→ The problem
Search the data for the word "user" and copy out every line that has it.
-------- Input data
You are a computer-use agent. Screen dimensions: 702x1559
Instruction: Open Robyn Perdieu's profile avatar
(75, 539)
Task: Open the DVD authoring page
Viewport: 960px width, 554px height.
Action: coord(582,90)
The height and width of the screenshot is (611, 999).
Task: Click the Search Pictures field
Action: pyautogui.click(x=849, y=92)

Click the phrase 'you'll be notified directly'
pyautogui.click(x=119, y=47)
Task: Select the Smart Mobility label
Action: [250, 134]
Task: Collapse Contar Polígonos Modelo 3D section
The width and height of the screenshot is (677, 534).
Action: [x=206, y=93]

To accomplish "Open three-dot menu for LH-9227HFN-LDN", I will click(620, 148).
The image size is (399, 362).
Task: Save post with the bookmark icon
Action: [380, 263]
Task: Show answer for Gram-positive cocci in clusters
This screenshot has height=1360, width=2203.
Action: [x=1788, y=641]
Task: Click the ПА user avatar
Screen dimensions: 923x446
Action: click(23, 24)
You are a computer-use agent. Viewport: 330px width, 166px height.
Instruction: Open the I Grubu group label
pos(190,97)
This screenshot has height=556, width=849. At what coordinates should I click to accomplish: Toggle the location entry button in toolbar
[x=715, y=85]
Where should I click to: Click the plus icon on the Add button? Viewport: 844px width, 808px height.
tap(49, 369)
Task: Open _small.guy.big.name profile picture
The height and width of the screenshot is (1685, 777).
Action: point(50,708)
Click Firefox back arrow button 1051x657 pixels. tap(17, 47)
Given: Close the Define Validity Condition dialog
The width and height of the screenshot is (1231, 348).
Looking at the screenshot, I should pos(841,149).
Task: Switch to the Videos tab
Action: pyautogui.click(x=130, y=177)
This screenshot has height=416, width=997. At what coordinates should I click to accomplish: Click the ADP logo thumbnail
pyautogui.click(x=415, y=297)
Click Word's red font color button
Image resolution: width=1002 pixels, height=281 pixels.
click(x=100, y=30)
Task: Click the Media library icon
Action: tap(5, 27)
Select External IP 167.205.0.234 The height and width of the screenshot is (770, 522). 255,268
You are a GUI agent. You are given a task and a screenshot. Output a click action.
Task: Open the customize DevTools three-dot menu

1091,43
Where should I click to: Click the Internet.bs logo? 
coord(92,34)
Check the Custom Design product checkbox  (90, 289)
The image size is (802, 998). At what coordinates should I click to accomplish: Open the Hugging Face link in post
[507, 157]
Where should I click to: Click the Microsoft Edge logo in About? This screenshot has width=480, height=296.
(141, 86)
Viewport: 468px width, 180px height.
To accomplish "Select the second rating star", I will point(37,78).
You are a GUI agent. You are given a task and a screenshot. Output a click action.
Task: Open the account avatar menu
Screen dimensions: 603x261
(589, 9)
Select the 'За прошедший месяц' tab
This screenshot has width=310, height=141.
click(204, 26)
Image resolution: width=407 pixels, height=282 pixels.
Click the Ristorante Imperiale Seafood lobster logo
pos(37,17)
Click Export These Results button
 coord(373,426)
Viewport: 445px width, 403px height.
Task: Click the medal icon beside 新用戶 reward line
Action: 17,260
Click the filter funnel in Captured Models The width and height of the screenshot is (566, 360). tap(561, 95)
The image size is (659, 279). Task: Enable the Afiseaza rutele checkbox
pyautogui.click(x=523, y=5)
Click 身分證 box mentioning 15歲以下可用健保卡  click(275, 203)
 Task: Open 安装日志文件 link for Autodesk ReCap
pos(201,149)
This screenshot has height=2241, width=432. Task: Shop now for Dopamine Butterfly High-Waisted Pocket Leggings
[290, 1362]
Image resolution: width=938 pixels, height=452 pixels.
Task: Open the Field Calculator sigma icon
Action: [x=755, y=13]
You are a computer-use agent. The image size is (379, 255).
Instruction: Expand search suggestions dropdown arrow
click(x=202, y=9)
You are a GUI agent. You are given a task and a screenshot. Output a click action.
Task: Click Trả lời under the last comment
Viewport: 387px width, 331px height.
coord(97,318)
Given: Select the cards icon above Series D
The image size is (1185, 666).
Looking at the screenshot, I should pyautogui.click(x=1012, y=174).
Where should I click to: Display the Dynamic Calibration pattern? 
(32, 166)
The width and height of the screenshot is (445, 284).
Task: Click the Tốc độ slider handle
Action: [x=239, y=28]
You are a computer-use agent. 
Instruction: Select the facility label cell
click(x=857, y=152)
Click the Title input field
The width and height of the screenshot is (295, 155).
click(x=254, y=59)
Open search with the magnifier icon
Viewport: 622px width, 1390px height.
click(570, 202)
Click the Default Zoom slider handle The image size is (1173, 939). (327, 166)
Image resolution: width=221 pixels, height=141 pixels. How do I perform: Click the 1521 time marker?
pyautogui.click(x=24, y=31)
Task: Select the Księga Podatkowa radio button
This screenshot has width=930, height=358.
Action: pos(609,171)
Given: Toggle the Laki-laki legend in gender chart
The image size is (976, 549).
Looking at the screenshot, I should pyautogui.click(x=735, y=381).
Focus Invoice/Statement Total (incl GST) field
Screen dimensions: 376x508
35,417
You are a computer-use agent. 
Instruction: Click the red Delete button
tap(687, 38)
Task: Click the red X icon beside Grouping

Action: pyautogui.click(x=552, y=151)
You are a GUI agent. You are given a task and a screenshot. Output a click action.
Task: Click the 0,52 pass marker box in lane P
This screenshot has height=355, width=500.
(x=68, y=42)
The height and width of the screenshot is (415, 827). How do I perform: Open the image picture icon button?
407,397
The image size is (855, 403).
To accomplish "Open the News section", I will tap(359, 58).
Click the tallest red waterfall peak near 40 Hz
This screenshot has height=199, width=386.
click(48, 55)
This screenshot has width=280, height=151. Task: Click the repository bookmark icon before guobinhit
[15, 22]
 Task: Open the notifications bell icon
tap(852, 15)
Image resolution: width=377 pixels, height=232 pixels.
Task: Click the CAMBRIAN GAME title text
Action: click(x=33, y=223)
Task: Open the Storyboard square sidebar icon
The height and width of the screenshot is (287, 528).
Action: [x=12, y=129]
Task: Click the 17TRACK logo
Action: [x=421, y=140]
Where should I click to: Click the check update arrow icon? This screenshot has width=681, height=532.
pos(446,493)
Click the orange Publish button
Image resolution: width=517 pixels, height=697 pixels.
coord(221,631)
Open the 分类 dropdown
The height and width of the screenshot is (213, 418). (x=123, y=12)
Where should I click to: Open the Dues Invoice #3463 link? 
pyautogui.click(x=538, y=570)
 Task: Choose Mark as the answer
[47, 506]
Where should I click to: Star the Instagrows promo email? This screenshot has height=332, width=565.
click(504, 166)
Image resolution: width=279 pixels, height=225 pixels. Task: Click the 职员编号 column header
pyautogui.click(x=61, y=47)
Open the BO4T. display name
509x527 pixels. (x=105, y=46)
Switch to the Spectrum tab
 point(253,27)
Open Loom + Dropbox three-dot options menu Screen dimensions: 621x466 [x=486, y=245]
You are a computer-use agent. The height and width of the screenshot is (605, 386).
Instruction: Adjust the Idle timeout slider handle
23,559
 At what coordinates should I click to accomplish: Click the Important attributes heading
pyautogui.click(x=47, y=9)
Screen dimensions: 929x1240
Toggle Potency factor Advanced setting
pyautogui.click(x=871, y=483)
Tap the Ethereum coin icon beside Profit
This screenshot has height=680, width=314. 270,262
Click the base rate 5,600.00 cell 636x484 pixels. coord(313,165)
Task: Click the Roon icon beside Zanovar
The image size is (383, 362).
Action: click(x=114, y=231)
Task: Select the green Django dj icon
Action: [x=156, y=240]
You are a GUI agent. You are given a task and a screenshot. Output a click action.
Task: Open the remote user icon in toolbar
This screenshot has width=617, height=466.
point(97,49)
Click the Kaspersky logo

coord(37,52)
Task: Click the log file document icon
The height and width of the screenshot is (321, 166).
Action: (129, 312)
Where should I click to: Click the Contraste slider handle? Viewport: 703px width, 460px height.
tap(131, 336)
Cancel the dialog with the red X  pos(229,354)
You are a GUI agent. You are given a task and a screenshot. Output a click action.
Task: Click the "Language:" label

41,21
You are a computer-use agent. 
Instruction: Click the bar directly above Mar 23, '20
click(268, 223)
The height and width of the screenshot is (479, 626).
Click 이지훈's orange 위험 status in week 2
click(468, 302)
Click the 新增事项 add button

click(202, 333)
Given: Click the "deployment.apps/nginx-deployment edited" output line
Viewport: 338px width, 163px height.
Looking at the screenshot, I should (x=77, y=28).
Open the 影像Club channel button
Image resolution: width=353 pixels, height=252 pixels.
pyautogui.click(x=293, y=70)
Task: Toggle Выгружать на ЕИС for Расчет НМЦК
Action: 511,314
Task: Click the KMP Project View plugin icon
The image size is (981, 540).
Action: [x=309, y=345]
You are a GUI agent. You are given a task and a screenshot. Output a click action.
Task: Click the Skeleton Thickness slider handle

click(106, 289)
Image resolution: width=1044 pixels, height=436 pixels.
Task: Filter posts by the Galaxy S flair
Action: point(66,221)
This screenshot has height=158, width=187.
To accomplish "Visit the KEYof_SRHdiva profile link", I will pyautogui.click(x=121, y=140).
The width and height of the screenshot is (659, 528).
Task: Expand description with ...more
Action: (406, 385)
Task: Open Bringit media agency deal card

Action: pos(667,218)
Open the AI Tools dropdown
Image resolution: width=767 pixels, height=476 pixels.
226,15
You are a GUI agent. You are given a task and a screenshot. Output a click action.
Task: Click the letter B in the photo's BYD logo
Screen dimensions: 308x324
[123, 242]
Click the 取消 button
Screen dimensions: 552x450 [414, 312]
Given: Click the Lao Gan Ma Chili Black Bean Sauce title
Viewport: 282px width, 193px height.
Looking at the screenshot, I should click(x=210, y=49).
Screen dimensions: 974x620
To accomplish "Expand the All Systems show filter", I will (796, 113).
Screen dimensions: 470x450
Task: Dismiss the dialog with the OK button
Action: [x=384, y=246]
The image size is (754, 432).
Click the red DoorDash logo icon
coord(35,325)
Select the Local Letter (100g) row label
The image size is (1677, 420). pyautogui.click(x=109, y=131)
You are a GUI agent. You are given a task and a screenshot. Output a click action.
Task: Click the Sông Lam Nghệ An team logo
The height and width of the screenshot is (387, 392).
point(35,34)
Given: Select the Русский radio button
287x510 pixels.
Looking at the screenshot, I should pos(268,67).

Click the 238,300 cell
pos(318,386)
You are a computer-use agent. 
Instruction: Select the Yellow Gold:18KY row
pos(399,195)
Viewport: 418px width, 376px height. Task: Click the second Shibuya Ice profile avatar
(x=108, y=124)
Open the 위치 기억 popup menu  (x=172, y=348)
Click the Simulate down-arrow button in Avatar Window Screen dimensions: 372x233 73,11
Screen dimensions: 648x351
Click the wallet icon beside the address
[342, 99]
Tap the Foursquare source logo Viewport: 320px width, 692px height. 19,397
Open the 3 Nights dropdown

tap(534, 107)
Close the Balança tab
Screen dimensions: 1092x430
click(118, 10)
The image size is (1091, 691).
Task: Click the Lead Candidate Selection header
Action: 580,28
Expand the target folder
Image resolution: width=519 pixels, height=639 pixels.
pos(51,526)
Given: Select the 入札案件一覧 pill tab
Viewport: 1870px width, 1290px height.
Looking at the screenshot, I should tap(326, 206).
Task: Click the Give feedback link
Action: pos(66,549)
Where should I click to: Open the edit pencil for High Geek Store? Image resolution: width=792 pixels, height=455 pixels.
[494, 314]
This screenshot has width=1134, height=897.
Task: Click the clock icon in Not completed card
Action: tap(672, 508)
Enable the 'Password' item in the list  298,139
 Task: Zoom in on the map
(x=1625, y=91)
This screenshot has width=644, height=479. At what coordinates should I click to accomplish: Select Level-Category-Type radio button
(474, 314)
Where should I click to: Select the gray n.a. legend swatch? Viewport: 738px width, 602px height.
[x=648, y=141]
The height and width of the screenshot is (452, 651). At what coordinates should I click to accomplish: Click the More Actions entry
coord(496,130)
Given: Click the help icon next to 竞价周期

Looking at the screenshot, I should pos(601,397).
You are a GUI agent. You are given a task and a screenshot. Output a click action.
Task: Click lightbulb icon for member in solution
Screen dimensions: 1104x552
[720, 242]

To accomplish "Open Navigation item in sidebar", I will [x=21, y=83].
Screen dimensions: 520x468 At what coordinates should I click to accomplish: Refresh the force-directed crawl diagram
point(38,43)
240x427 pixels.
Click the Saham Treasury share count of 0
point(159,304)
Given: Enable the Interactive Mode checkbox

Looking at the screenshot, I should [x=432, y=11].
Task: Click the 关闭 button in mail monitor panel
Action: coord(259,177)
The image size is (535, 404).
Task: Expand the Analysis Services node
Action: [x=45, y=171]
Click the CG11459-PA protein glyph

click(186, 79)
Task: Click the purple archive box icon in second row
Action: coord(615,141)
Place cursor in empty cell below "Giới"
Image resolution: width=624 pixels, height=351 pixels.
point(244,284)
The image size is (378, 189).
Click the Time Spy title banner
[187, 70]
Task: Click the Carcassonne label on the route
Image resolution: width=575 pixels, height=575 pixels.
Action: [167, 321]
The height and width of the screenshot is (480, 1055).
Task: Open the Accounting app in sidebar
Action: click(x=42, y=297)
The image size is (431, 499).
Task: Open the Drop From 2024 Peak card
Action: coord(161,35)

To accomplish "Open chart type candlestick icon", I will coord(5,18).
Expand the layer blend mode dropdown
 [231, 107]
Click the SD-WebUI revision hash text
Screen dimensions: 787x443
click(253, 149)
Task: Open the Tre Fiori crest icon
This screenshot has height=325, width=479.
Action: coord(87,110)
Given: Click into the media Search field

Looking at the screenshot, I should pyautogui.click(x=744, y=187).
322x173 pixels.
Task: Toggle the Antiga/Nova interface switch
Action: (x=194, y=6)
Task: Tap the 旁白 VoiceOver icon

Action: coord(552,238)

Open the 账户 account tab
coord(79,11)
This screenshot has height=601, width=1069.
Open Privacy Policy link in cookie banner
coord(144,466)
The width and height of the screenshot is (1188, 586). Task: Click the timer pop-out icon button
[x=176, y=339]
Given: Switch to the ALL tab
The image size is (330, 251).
----------------
→ Result for this exercise
Task: Click the ПА user avatar
Task: Open the remote user icon in toolbar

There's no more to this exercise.